### Исходный текст
'''

Помимо того, "когда установил свой пантеон Владимир, он делал
последнюю отчаянную попытку борьбы с наступающим византийским
христианством". Потому необходимо было язычеству "вложить хоть
сколько-нибудь если не единства, то единообразия в свою
религиозно-политическую систему"36.
Предложенная Аничковым интерпретация смысла и целей языческой
реформы великого князя Владимира, в том числе положение о
разноэтническом происхождении включенных в киевский пантеон божеств,
получила широкое распространение в историографии (ряд историков
считал, что в пантеон вошли только божества подчинявшихся к тому
времени Владимиру восточнославянских "племен"). Между тем
исследования последних десятилетий, в том числе проведенные нами,
показывают, что многие положения точки зрения Аничкова на характер и
цели "первой религиозной реформы" требуют серьезного пересмотра.
Еще меньшее внимание обращалось исследователями на финал языческой
религиозной реформы в Киеве и Новгороде. Как правило, вслед за
летописцами, в уничтожении кумиров, в первую очередь в процедуре
низвержения идолов Перуна, видели лишь их нарочитое унижение и
поругание олицетворявшихся идолами богов. Эпизодически
высказывавшиеся в историографии мнения о языческой сакральной
семантике летописно зафиксированных манипуляций с киевским и
новгородским кумирами бывшего "бога богов" Руси37 остались не
востребованы и исследовательски не развиты.
Остро дискутируется сегодня в историографии проблема локализации
киевского и новгородского официальных капищ Перуна времени
проведения "первой религиозной реформы".
В целом анализ степени научной разработанности поставленных в
настоящей работе проблем демонстрирует большой разброс и
противоречивость исследовательских мнений, необходимость пересмотра
или корректировки многих устоявшихся точек зрения, потребность в
новом и комплексном подходе к проблематике.
Ниже мы сосредоточимся на следующем круге задач:
поскольку в древнерусских письменных памятниках отсутствуют прямые
сведения о функциях и облике восточнославянского Семаргла, на
основе древнеиранских, древнеиндийских и иных разнохарактерных и
разновременных источников выявить тот облик и тот круг функций,
которые могли быть ему присущи; в этой связи проанализировать
древнерусский изобразительный материал, в котором многие
исследователи находили отображения "крылатого пса" божества
Семаргла;
проанализировать корпус древнерусских письменных памятников,
содержащих сведения о боге Хорсе, и выявить на этой основе
собственно восточнославянские представления о функциональной
природе Хорса; дать этимологию его имени;
рассмотреть вопрос о времени и путях вхождения богов Хорса и
Семаргла в восточнославянские языческие верования, выявить
конкретный иранский этнокультурный источник появления данных
божеств у восточных славян;
основываясь на результатах предыдущего анализа, дать оценку
содержания, характера и целей языческого религиозного
реформирования князя Владимира; раскрыть семантику и цели
публичных действий, проведенных с низвергнутыми кумирами Перуна в
Киеве и в Новгороде накануне массового крещения их жителей;
показать место "первой религиозной реформы" и ее финала среди
факторов и событий, приведших к введению христианства; рассмотреть
вопрос о локализации киевского и новгородского официальных капищ
Перуна времени проведения "первой религиозной реформы".

'''

Записи поиска элементов
'''

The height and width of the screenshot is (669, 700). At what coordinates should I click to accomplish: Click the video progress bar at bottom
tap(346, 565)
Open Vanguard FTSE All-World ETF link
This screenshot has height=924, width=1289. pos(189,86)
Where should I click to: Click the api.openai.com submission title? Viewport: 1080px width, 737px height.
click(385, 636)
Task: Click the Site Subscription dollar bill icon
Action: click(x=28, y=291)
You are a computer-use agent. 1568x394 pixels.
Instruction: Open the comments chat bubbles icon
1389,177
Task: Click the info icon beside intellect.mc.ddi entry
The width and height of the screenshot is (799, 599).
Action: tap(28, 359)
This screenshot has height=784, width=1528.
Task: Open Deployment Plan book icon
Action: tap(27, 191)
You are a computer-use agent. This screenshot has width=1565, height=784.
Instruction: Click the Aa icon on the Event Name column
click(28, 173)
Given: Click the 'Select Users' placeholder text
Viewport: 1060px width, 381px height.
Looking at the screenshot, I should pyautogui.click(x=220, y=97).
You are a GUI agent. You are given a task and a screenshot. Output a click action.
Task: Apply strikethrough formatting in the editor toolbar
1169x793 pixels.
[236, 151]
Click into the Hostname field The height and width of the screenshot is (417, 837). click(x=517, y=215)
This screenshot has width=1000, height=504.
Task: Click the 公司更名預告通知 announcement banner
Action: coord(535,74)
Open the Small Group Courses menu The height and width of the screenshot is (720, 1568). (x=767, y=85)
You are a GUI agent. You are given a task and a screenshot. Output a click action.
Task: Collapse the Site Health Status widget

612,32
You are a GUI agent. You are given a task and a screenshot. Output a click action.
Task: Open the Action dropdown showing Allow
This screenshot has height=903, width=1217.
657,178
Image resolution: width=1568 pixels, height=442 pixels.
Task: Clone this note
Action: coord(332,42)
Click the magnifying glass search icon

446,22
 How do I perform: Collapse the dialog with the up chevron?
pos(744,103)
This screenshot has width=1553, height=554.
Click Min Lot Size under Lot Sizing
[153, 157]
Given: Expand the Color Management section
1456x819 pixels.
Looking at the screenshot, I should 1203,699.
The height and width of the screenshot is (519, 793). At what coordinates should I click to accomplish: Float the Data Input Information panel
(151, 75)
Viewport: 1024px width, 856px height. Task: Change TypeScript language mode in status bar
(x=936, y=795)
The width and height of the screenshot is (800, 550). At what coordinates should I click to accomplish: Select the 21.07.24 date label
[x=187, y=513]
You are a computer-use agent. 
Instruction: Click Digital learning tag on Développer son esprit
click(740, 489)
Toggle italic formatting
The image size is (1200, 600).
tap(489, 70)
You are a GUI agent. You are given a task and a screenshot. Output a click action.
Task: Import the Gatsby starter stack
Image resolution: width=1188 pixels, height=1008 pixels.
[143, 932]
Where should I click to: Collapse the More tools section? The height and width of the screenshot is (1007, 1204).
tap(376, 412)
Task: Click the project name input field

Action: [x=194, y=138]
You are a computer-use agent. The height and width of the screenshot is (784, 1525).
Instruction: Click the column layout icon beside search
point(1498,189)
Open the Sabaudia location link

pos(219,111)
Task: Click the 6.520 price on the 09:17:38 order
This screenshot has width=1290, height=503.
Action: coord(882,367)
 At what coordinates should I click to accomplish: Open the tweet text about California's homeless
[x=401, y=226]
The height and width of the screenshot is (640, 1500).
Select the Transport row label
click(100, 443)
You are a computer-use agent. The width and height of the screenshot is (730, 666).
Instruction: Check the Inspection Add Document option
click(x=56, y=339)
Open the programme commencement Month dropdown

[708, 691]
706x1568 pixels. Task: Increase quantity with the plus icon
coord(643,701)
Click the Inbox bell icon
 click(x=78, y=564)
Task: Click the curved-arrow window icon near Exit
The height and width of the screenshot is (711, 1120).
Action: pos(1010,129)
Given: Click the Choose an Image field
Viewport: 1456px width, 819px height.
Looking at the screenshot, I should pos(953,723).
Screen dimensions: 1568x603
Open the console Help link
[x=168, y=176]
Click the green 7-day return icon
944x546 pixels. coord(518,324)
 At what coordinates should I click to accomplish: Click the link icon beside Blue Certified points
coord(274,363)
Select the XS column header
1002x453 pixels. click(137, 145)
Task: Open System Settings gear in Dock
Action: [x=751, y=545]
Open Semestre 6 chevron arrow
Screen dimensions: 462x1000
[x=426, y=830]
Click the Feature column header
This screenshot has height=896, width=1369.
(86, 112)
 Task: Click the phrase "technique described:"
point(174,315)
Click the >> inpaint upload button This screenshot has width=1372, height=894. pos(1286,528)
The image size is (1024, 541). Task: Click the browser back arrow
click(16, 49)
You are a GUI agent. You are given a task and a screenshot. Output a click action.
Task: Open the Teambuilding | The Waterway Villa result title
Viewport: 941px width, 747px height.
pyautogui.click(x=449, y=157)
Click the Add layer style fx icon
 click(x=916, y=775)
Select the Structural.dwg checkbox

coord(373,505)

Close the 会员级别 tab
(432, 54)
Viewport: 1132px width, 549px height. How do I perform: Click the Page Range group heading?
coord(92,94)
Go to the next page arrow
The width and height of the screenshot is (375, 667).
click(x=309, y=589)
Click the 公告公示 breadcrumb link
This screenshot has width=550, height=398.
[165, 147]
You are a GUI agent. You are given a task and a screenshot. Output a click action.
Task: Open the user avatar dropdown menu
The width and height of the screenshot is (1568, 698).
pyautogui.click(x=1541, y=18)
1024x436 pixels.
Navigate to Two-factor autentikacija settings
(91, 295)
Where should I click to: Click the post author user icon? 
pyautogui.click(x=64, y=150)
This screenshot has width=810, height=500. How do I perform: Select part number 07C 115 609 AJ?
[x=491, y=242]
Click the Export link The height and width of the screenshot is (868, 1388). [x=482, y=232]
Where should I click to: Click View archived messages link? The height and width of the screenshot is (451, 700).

'''

### Задачи
1) Выведите из текста о языческой реформе князя Владимира фрагмент, начинающийся словами «Еще меньшее внимание» и заканчивающийся словами «исследовательски не развиты.».
2) Допишите следующую часть текста о языческой реформе князя Владимира, продолжив его сразу после последнего приведенного предложения.

### Результаты по задачам
1)
Еще меньшее внимание обращалось исследователями на финал языческой
религиозной реформы в Киеве и Новгороде. Как правило, вслед за
летописцами, в уничтожении кумиров, в первую очередь в процедуре
низвержения идолов Перуна, видели лишь их нарочитое унижение и
поругание олицетворявшихся идолами богов. Эпизодически
высказывавшиеся в историографии мнения о языческой сакральной
семантике летописно зафиксированных манипуляций с киевским и
новгородским кумирами бывшего "бога богов" Руси37 остались не
востребованы и исследовательски не развиты.

2)
* * *
Как нами было уже отмечено, круг проблем, с ним связанных с
божеством Семарглом, чрезвычайно непрост для изучения. Помимо
неинформативности древнерусских письменных памятников относительно
его функций и облика, ситуация усугубляется тем, что ни в одном из
дошедших до нас источников по религии скифов и сармато-алан
"Семаргл" не фигурирует, не отмечен он у потомков этих племен
осетин, т.е. в нашем распоряжении не имеется прямых свидетельств о
его значимости, функциях и облике в верованиях иранских племен
Восточной Европы. Лишь фиксация на Руси теонима Семарьглъ с
восточноиранской огласовкой слова "птица" дает основания думать о
его бытовании в мифологии данной части иранцев. Вполне очевидно
поэтому, что последующий анализ может представлять собой только
совокупное рассмотрение всех имеющихся источников (письменных,
изобразительных, лингвистических, фольклорных), в первую очередь
иранских и индийских, и реконструкцию на этой основе мифологии и
облика общеиндоиранского (общеарийского; *arya- - самоназвание
(аутоэтноним) предков древних и современных ираноязычных народов и
многих народов Индостанского полуострова), общеиранского и
восточноиранского "прообраза" Семаргла, что позволит аргументировано
подойти к проблеме функций и облика этого бога.

На основании данных сборника священных гимнов индоариев "Ригведа"
(время сложения - вторая половина II тыс. до н.э. - рубеж II - I
тыс. до н.э.), значительно более позднего древнеиндийского эпоса
"Махабхарата", вобравшего, однако, многие весьма архаичные мифы и
верования, сборника священных книг зороастризма "Авеста" (точная
датировка даже древнейших частей памятника спорна, но вероятнее
всего - середина I тыс. до н.э.), надежно реконструируется следующий
индоиранский (общеарийский) миф: священное растение сома/хаома
(арийское *sauma), игравшее чрезвычайно большую роль в верованиях и
религиозных ритуалах индоиранцев, находилось на гигантских
мифологических горах, на высочайшей их вершине (вариант "мировой
(космической) горы"); отсюда его похитила птица Шьена (санскритское
Syena)/Саэна (Сайна) (авестийское SaCena) (в "Махабхарате" ее
заместил Гаруда, вобравший и многие другие элементы мифологии Шьены)
и унесла в земной мир. Этот миф для арийского прообраза Шьены/Саены
может быть охарактеризован как главный, основной. Возникновение его
относится ко времени до распада индоиранской языковой общности
(примерно рубеж III - II тыс. до н.э. или первая половина - середина
II тыс. до н.э.). На основании тех же источников, а также сказочного
фольклора иранских народов воссоздается еще одна общеарийская
функция рассматриваемого образа как посредника, связника между
различными мифологическими мирами, зонами.
На основании "Авесты", других зороастрийских памятников, "Шах-наме"
("Книга царей") Абулькасима Фирдоуси (создана в конце Х - начале XI
в.), фольклора иранских народов восстанавливается следующий ряд
связанных с Саэной-Сэнмурвом-Симургом общеиранских мифологических
представлений, дополняющий указанные индоиранские: 1. Он имеет
местом своего пребывания вершину "мирового (космического) древа"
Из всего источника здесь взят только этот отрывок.